I recently attended a wedding where, rather than using expensive, stamped RSVP cards, my friends Boots and Evelyn had their guests communicate their replies online.  While some may balk at the non-traditional, arguably non-romantic method of tallying the number of wedding guests, the advantages are obvious:

  • no postage ($0.37 x hundreds of guests = $$$ that could be spent on more wine at the reception)
  • no expensive stationery (again, more wine!

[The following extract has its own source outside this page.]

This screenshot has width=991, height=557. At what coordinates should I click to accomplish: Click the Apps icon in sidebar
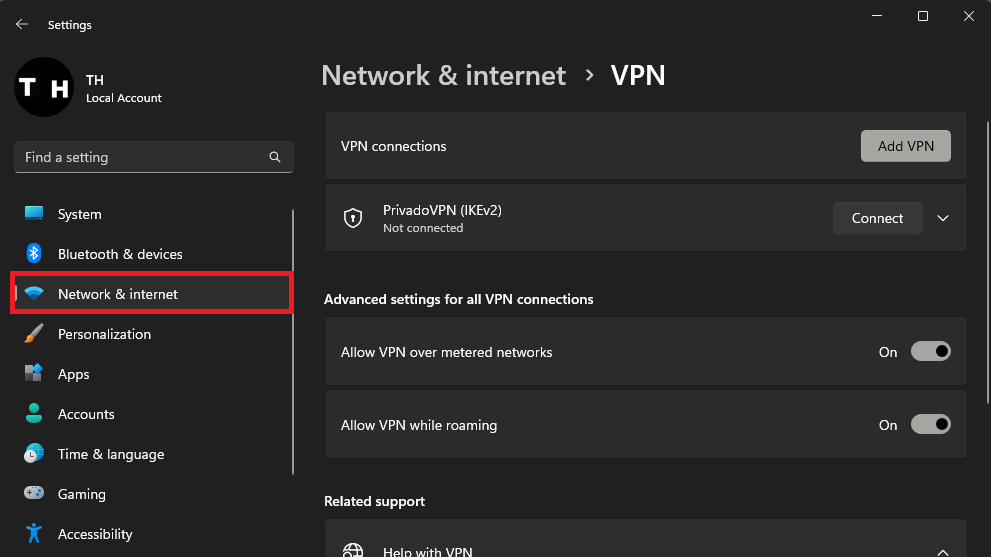(x=34, y=374)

AND you save trees)
  • no fear of lost replies in the mail
  • immediate tally of guests
  • no manual counting of hundreds of little reply cards
  • you can check the tally from any connected computer

Their web-based reservation system got me thinking that this would make a decent speech application.  Imagine a Wedding.com or some such outfit deploying a speech application that lets people search for a wedding by date, city-state, or name.  (If the number of weddings got to be so large that accuracy became a problem, the grammars could be constrained by month, state, etc.)  The application could then offer any or all of the following:

  • general information on the wedding: when, where, etc.
  • allow guests to RSVP - guestlists could be uploaded ahead of time to create the grammar.  If that doesn't work, guests can record their names.  The application could solicit whatever information is necessary: number of guests, choice of entree (btw, never get the chicken at weddings).
  • gift registries (sometimes you're out running errands when you remember you need to pick up a wedding gift, but you can't remember where your friends are registered.)  If the registry stores had their own speech-based retail applications, you could even purchase the wedding gift by phone!
  • audio "guest book" that lets guests record short little messages for the couple

Here's the clincher - the application could call those guests who haven't replied by a certain date and get the RSVP information.  The reminder call can begin with a brief message recorded by the couple: "We really hope you can make it to Seattle next month for our wedding.  We're very excited to see you!"  Now calling people on the phone is pretty intrusive, especially when the calling party is an automated system, but I suspect most people would be happy to get such a reminder call.

Have I drunk too much of the Speech Kool-Aid for thinking this would be a cool, useful application?